A copy of the resolutions to be presented at the special meeting of the stockholders is described in
Attachment A to this Notice of Special Meeting.
WE ARE NOT ASKING FOR A PROXY AND YOU ARE REQUESTED NOT TO SEND US A
PROXY.
We appreciate your continued interest in Goldland Holdings Co.
Very truly yours,
Paul Parliament, President
GOLDLAND HOLDINGS CO.
590 York Road, Unit 3
Niagara On The Lake, Ontario, CANADA L0S 1J0
(716) 803-0621
NOTICE OF SPECIAL MEETING
This Notice of Special Meeting is furnished to the holders of record of Goldland Holdings Co., a Delaware corporation (the
“Company”) at the close of business on the record date, August 24, 2015, that a special meeting of the stockholders of the Company will be held
at 600 Parkview Road, Hallandale, Florida 33009 on September 25, 2015, at 10:00 a.m., Eastern time, to vote on a proposal to approve the
following:
1. To amend and restate our bylaws, inasmuch as the Company cannot attract seven directors, without directors’ insurance.
2. To elect three persons as directors to our board of directors for the following year.
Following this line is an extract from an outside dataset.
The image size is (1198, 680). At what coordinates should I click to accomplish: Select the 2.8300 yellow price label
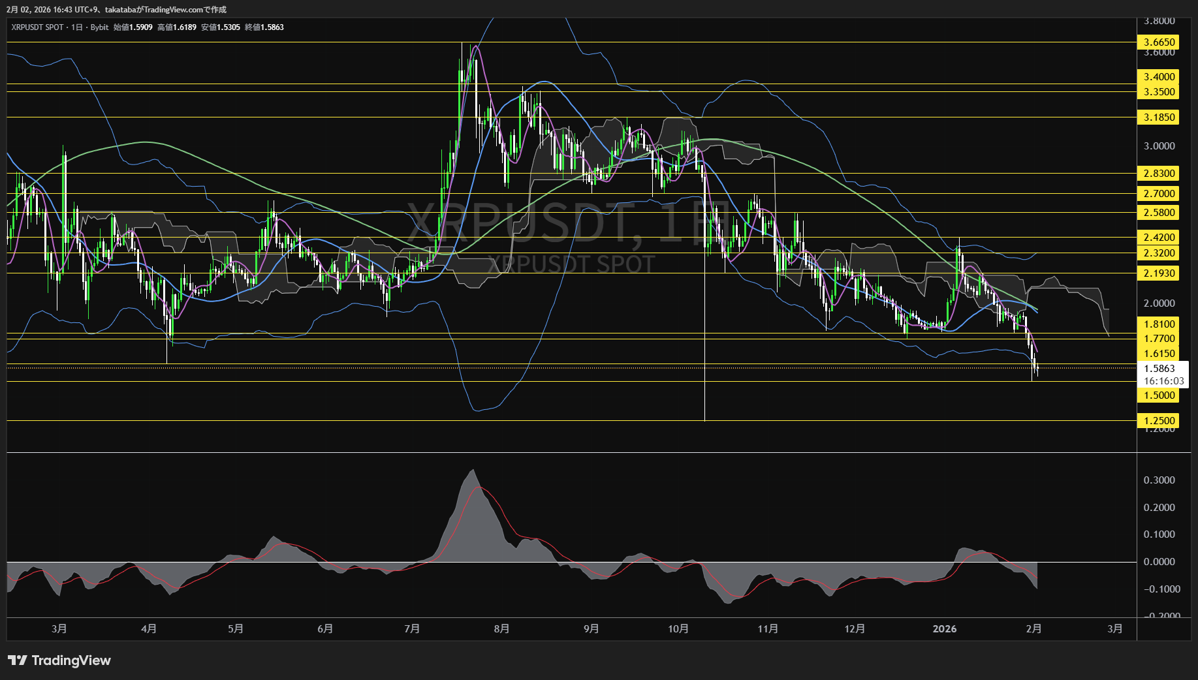pyautogui.click(x=1159, y=174)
The following persons have been
nominated: Paul Parliament, Martin Wolfe, and Douglas Brooks.
3. Amend and restate our certificate of incorporation, in order to reflect the requirements of a publicly-traded company.
4. To transact such other business as may properly come before the special meeting or any adjournment or postponement
thereof.
VOTING SECURITIES
In accordance with our certificate of incorporation and our bylaws, Mr. Parliament and the other calling stockholders described herein
have fixed the close of business on August 24, 2015, as the record date for determining the stockholders entitled to notice of the special meeting.
The proposed corporate actions to be voted on at the special meeting will be approved if the number of votes cast in favor of the proposed
corporate actions exceeds the number of votes cast in opposition to the proposed corporate actions. A majority of the voting power, which
includes the voting power that is present in person or by proxy, constitutes a quorum for the transaction of business.
As of the record date, 202,883,835 shares of our common stock were outstanding. Each share of the common stock outstanding
entitles the holder to one vote on all matters brought before the common stockholders. In addition, as of the record date, 5,000,000 shares of the
Series A preferred stock of the Company were issued and outstanding. Pursuant to our Certificate of Designation establishing the Series A
preferred stock, a holder of shares of the Series A preferred stock is entitled to the number of votes of the holders of common stock equal to the
number of shares of the Series A preferred stock held by such holder multiplied by 100 on all matters submitted to a vote of our stockholders.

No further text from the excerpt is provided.